Собственно, описывая сакральное в терминах энергии, циркулирующей за счет того, что силы обладают разным потенциалом, Р. Кайуа совершенно показательным образом приходит к весьма значимой тавтологии: в определенном ракурсе сакральное совпадает с властью. «Сама глубинная природа властного могущества ни к чему другому не сводима <…> Лучше будет удовольствоваться констатацией абсолютной уникальности власти как феномена и подчеркнуть, что по своей природе она тесно связана, едва ли не тождественна с сакральным <…>. Она выступает как незримая, прибавляемая извне и необоримая чудесная сила, которая проявляется в вожде как источник и принцип его авторитета. Эта чудесная сила, заставляющая повиноваться его распоряжениям, – та же самая, что дает ветру способность дуть, огню способность гореть, а оружию способность убивать. Именно ее в различных своих формах обозначают меланезийское слово “мана” и множество его американских эквивалентов. Человек, обладающий “маной”, – это тот, кто умеет и может принуждать других к повиновению»26. Не исключено, что в этом тавтологическом совпадении сакрального и власти нет ничего необычного, оно может быть простым эффектом выбранного Р. Кайуа языка описания и интерпретации, поскольку концептуализация сакрального в логике энергии и сил святости и скверны структурно совпадает с ницшеанской концептуализацией воли к власти как дифференцирующего элемента активных и реактивных сил27. Безусловно, Кайуа с философией Ницше был знаком, поэтому можно довольно уверенно предположить, что он исходно использует концепты в духе Ницше, правда, трудно сказать, с какой степенью методологической осознанности.

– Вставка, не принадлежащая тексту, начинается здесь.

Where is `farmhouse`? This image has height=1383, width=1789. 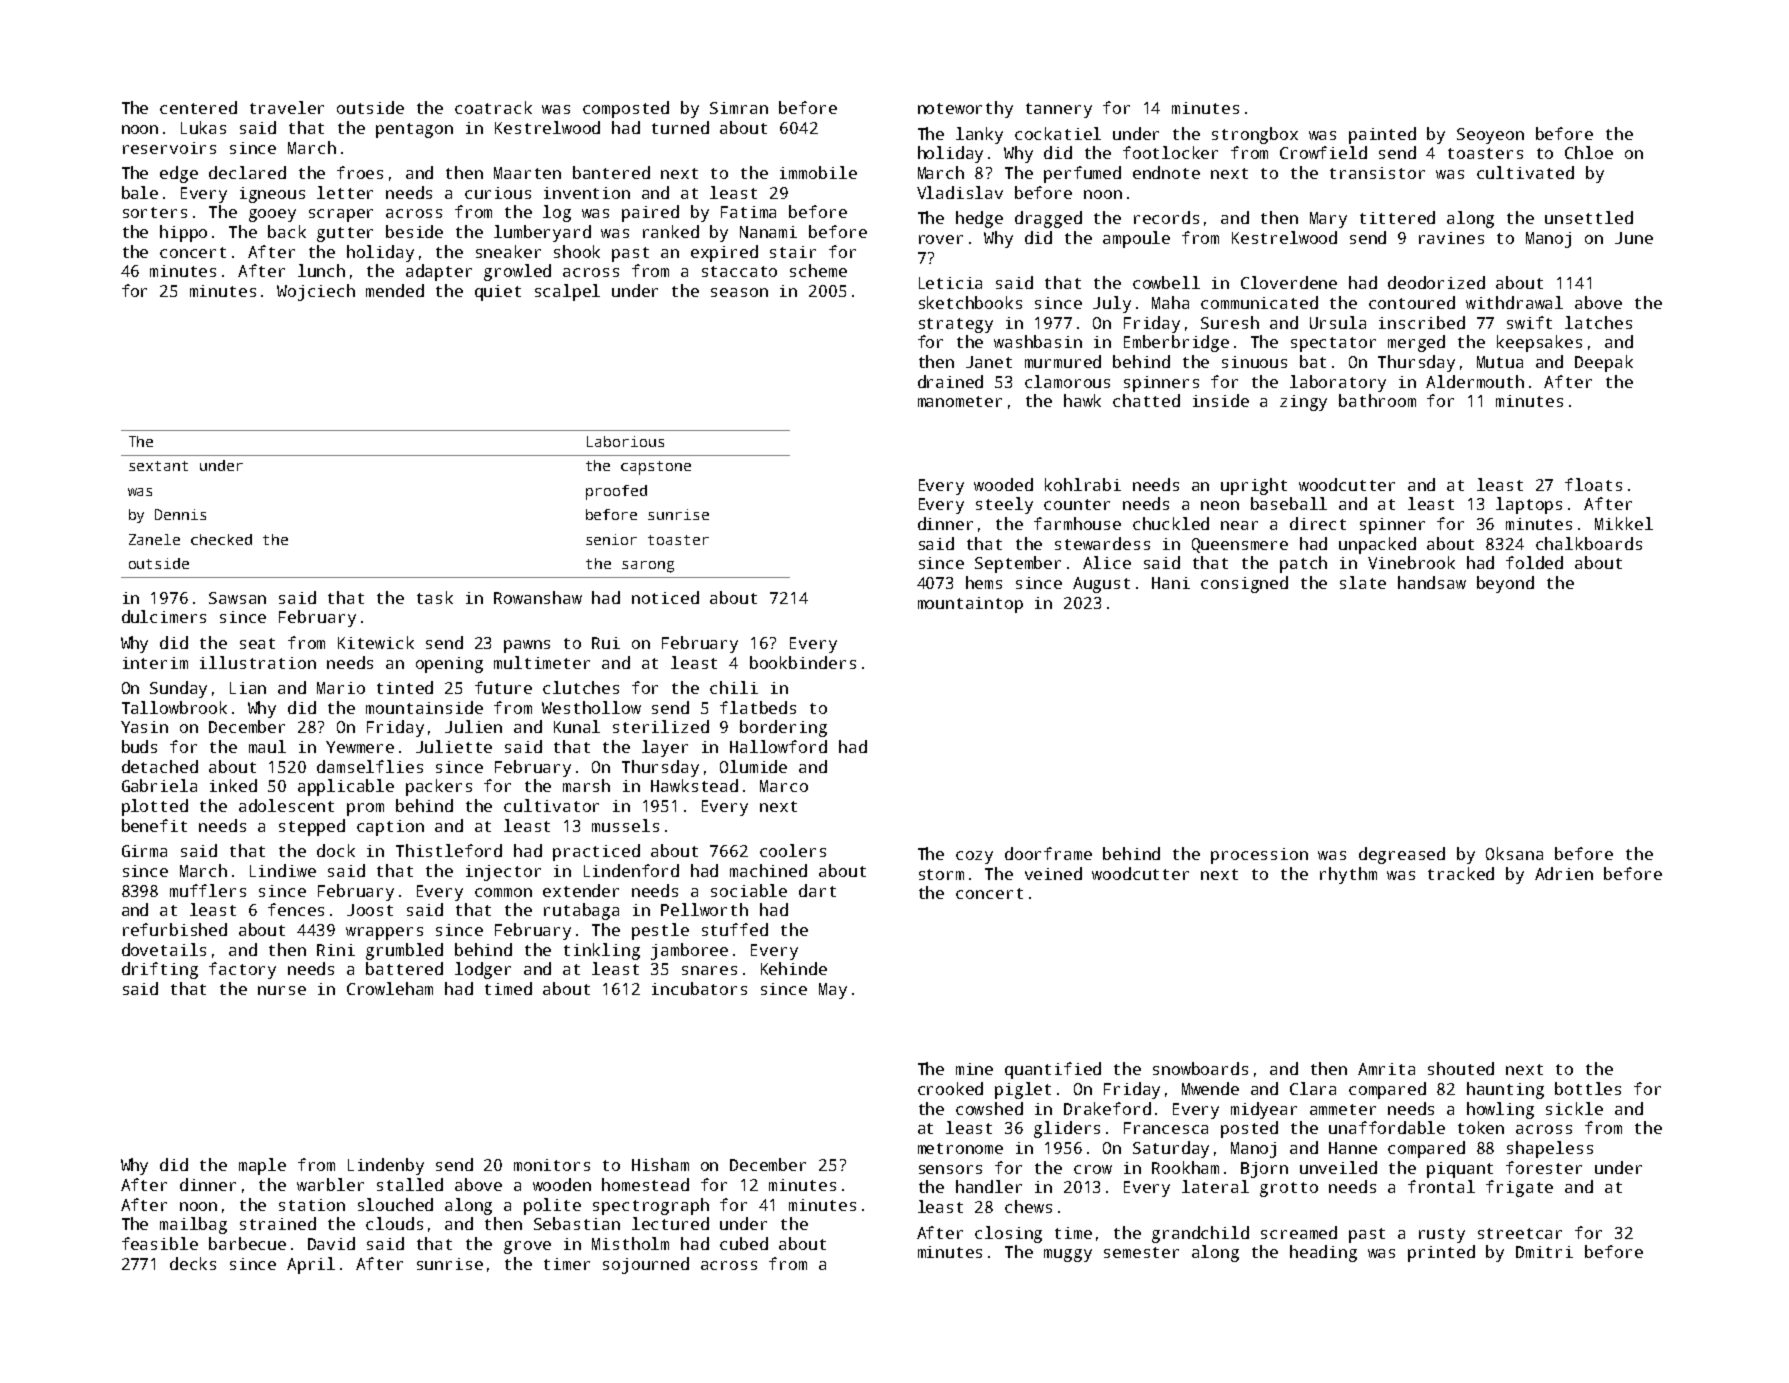
farmhouse is located at coordinates (1077, 523).
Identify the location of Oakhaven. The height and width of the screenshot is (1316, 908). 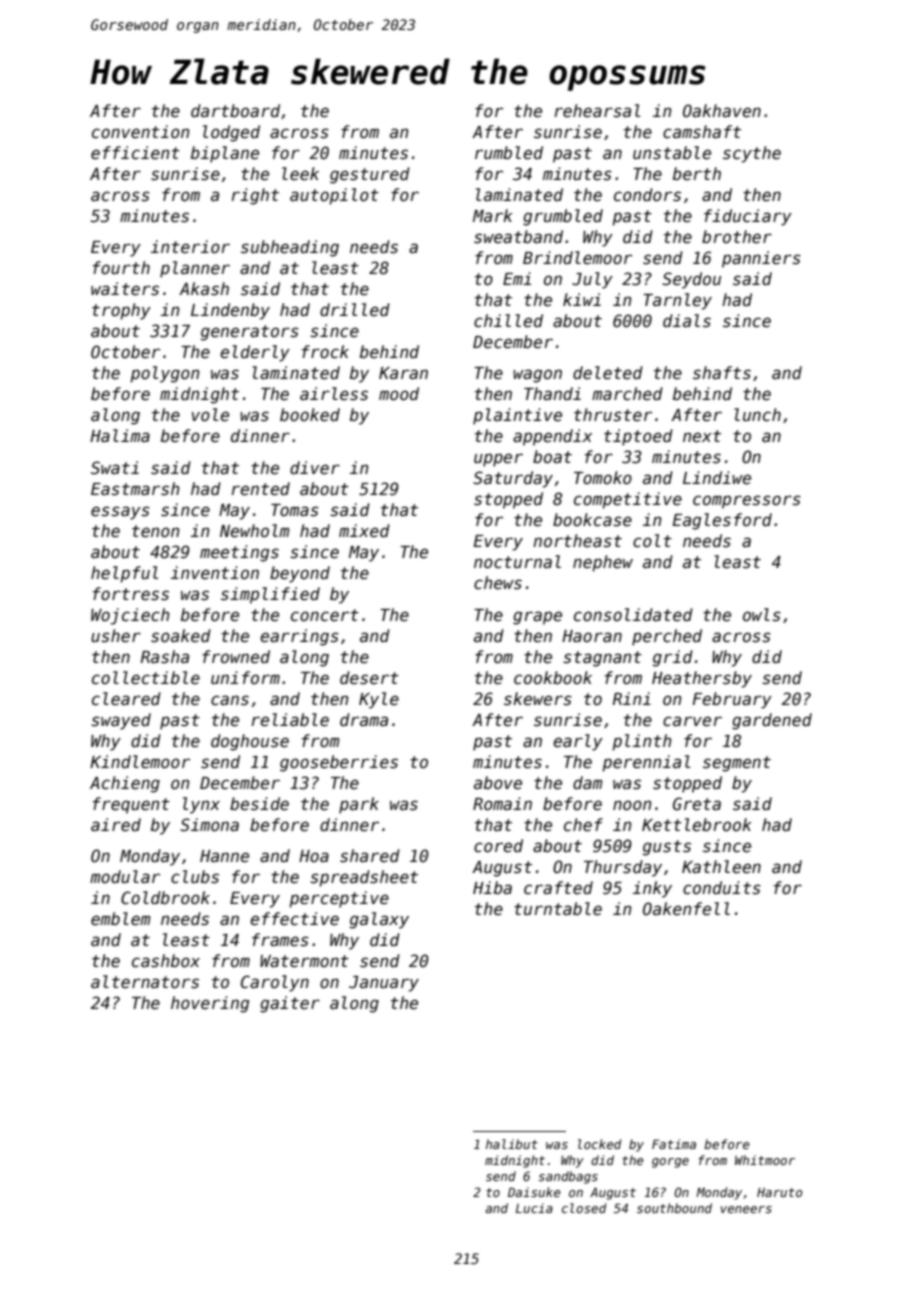
(722, 111).
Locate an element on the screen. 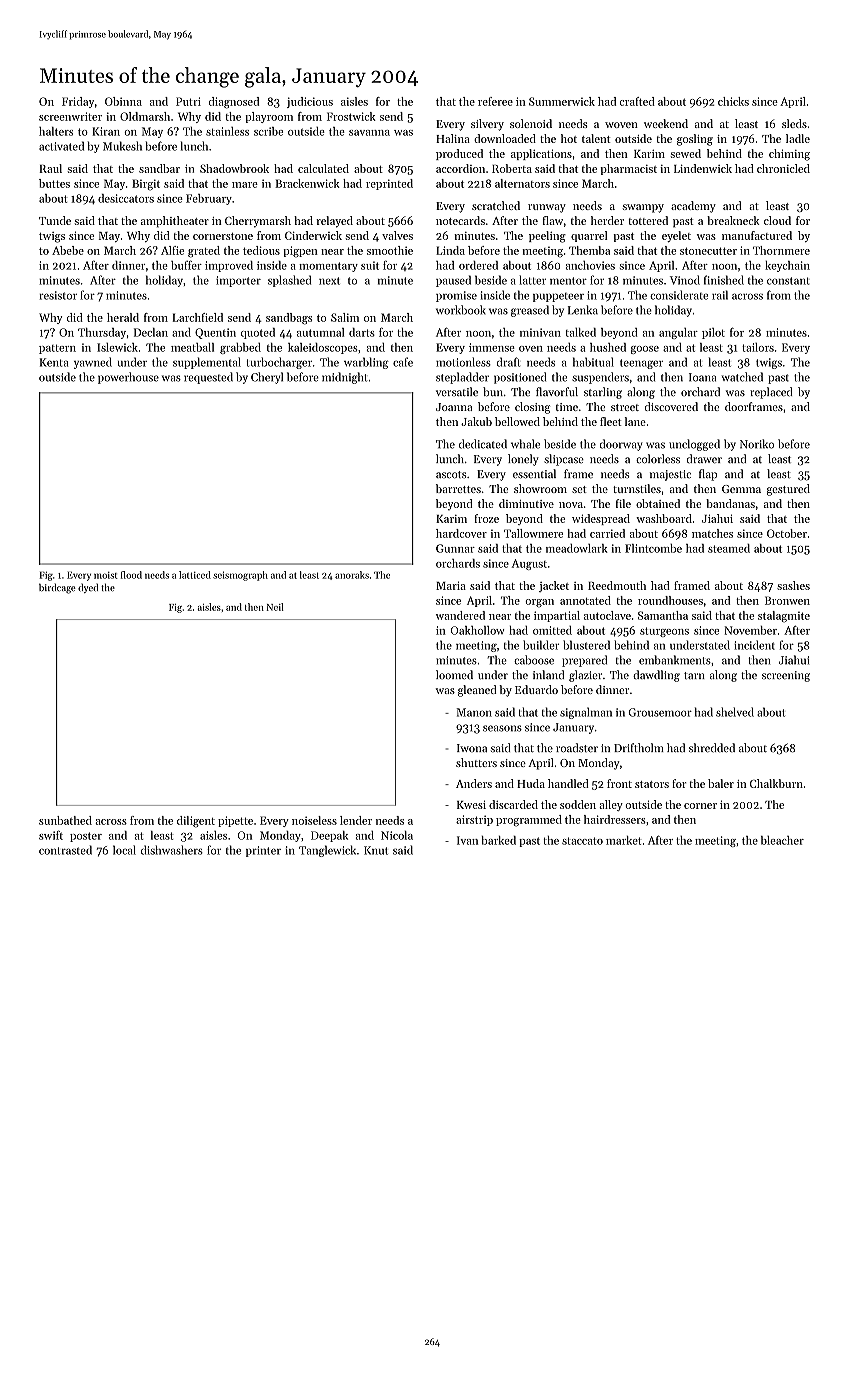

Более того, в приведенном выше отрывке (равно как и в ряде других) можно заметить еще одно влияние – тема ситуативно распределяемого господства и подчинения недвусмысленно отсылает к Ж. Батаю, А. Кожеву и в конечном счете к Гегелю, то есть, иными словами, к диалектике господина и раба и теме суверенности28.

Как относиться к этому влиянию29 – вопрос спорный. Можно, конечно, расценить его как свидетельство общего спекулятивного характера концепции, поскольку выбранные понятия в каком-то смысле детерминируют результат исследования. Можно также поставить Кайуа на вид то, что, заявив о себе как о стороннике социологического подхода, он контрабандой проносит в выводы метафизику и даже «самый научный его текст» (по выражению С. Н. Зенкина30) все же недостаточно научен, – но чего еще ждать от литератора? С другой стороны, независимость от языка и идеал ничем не замутненной эмпирии – пожалуй, всего лишь утопическая идея, даже когда речь идет о полевых, а не кабинетных исследованиях. К тому же рискнем предположить, что в данном случае шаткий баланс между глубокой проблематизацией и соблазном скатиться во вполне «завиральные» теории характеризует и Кайуа, и Батая как авторов собственно философских (вне зависимости от того, считать это комплиментом или нет). И в таком случае, коль скоро фальсифицировать философскую мысль через отсылку к фактам, как правило, затруднительно, понимание оптики, в которой была сформулирована концепция, по крайней мере, позволяет очертить ее смысловые и методологические границы, что само по себе может считаться условием внятности. Кроме того, представляется важным, что концепция Кайуа наводит междисциплинарные мосты, создает своего рода платформу (конечно же, не единственно возможную, но тем не менее), позволяя подходить к эмпирическому материалу этнографии с философскими вопросами о социальном смысле практик сакрализации власти, что в конечном счете на пользу и философии, и гуманитарному знанию.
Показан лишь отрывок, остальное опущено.